For reference, other recent WebRTC signaling discussions include Tsahi Levent-Levi’s blog and at my article at WebRTC World.
Stephane Tuffin says
Thanks for such a good article and discussion.
Using SIPoWS to access a Telco Gateway can raise some security concerns as such Gateways could be rather transparent (even good B2BUA can be quite transparent); the Telco network behind the Gateway is often a very sensitive asset and the JavaScipt running in the Browser offers less guarantees about its innocuity than previous SIP endpoints.
For Web apps that do not need to access legacy networks, PubNub and the likes do indeed seem to offer far more agility than plain SIP. By the way, a benchmark of such “Full Web” frameworks would be a great topic for a future article!
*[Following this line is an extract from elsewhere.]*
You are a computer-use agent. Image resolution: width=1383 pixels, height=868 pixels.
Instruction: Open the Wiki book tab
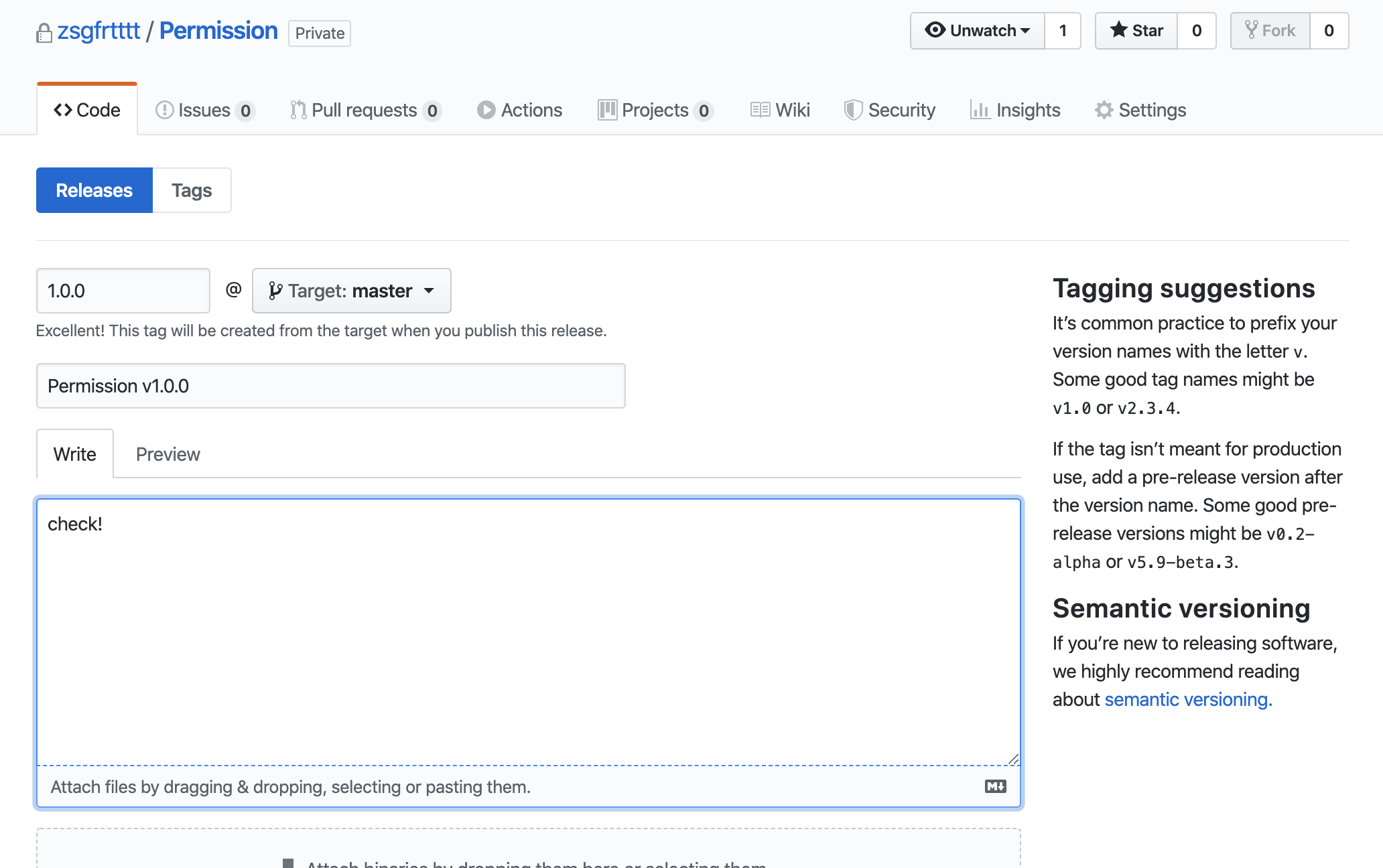click(780, 110)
Another powerful aspect of WebRTC signalling that strikes my mind is the possibility to split Identity Provider stuff from signalling plane stuff. One could wonder how much of the WebRTC Identity Provider is going to be implemented by Browser makers and Players with relevant Identities.
Victor Pascual says
Update: Our ‘SIP over Websockets’ IETF draft has just been approved for publication as an RFC http://tools.ietf.org/html/draft-ietf-sipcore-sip-websocket-10
John Riordan says
SIP.js is another opensource SIP over WebSocket framework http://sipjs.com
Victor Pascual says
Thanks for sharing John — It’s great to see not only proprietary implementations for RFC7118 but also opensource code including sipml5, QoffeeSIP, sip-js, JsSIP and yours. In fact, I believe your implementation is a fork from JsSIP, right? Thanks again!